Ryan is not, he insists, going to cut the ropes on our society’s safety net. Rather, he doesn’t think that the social safety net should “become a hammock.” The point of the safety net is to help people in real need, not to fund a permanent welfare class.
But Ryan also argues that something has to be done about corporate welfare, the millions and millions of dollars misspent by the government in subsidizing big corporations who’ve got too many congressmen in their pockets. So, the axe must also be taken as well to “crony capitalism,” the collusion of big business with big government.
What about Ryan’s economic philosophy, the philosophy grounding his approach?
As he revealed in our interview, he’s got three sources: the Austrian school of economics (primarily Friedrich Hayek and Ludwig von Mises), the Catholic principles of subsidiarity and solidarity (which I’ve covered in some detail in previous posts) and Ayn Rand.
How do these all fit together in Ryan’s mind?
Insofar as I could tell from the interview, and from what I’ve read, I’d say that Ryan unites the Austrian school with the Catholic principles. That is, Ryan believes that economic questions and problems are best addressed at the local level, rather than big government trying to control the economy from the top-down. That accords both with the Austrian emphasis on economic decentralization and the Catholic principle of subsidiarity with it’s emphasis on local economic control rather than strongly-centralized economic control.
Thus, when Ryan touts the free market, what he means (following Hayek) is not an unrestrained free-for-all of corporate greed, but an economy built up largely from local ground without undue government interference. Businesses need to be left free to succeed and fail (rather than being propped up artificially with government dollars). And big business should not be linking up in collusion with big government to stack the deck against smaller, local businesses.
Importantly, Hayek argued that, in fact, the national government should provide a social safety net, but like Ryan after him, it should be constructed for those really in need. In accordance with the principle of solidarity, we need to care for those truly in need, and government has a role to play in that.
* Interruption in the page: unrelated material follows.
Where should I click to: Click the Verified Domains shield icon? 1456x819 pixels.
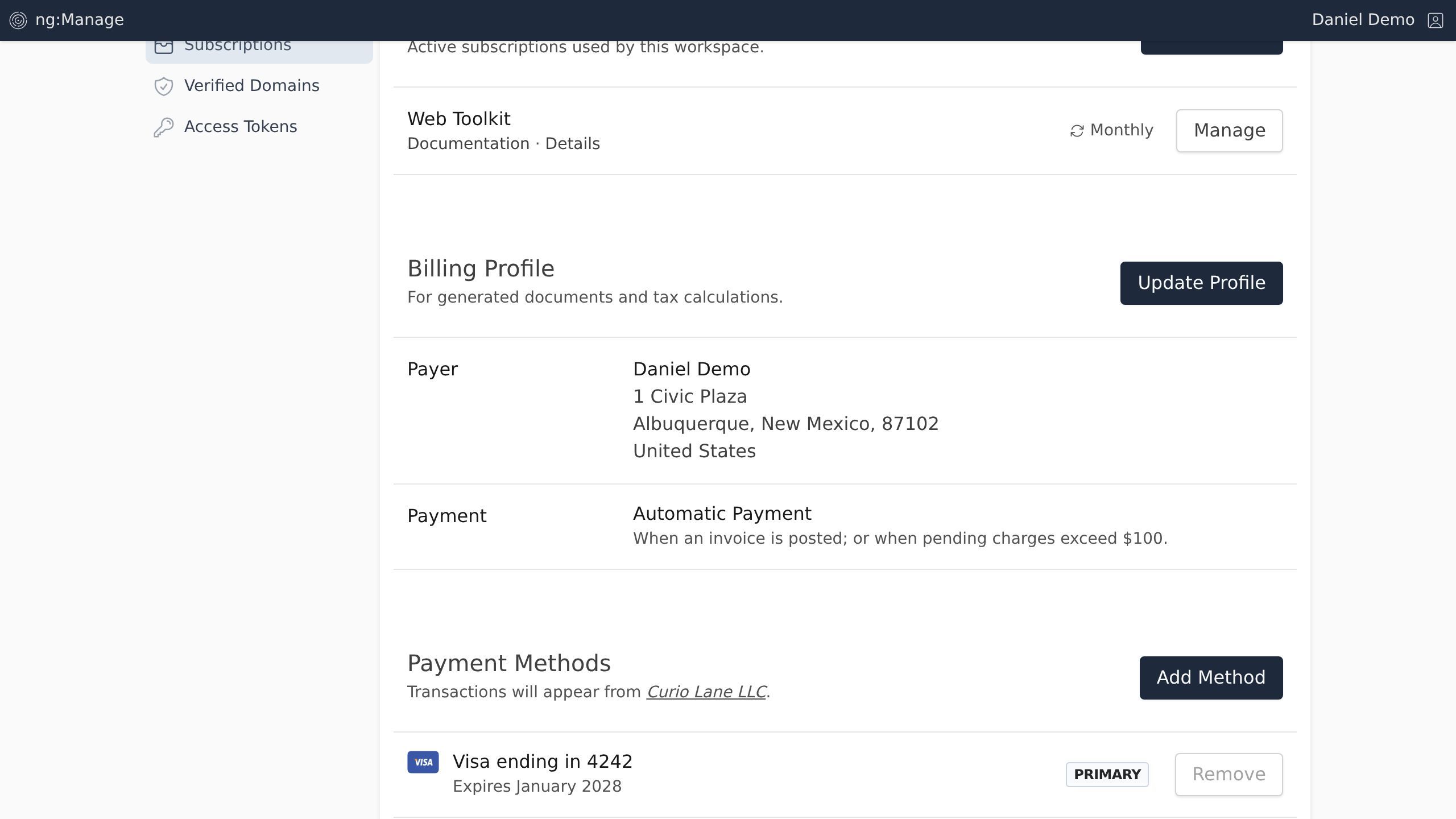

But what about the influence of the infamous Ayn Rand?
As I noted before, in my Ten Books Every Conservative Must Read, Plus Four Not To Miss and One Imposter, Rand is the imposter. So I pushed Ryan on his much-quoted hearty affirmations of Rand’s Atlas Shrugged. His answer, as I noted before, was that he rejected her atheism and the atheist underpinnings of her no-holds-barred capitalism, but he greatly admired her affirmation of capitalism and her literary presentation of the degradations of the socialist-welfare state.
So at present, I would say this as my take on Ryan. I think Ryan is definitely inspired by Rand’s literary work (too inspired), but his actual understanding and affirmation of the free market approach comes from a union of the Austrian economic school and the Catholic principles of subsidiarity and solidarity.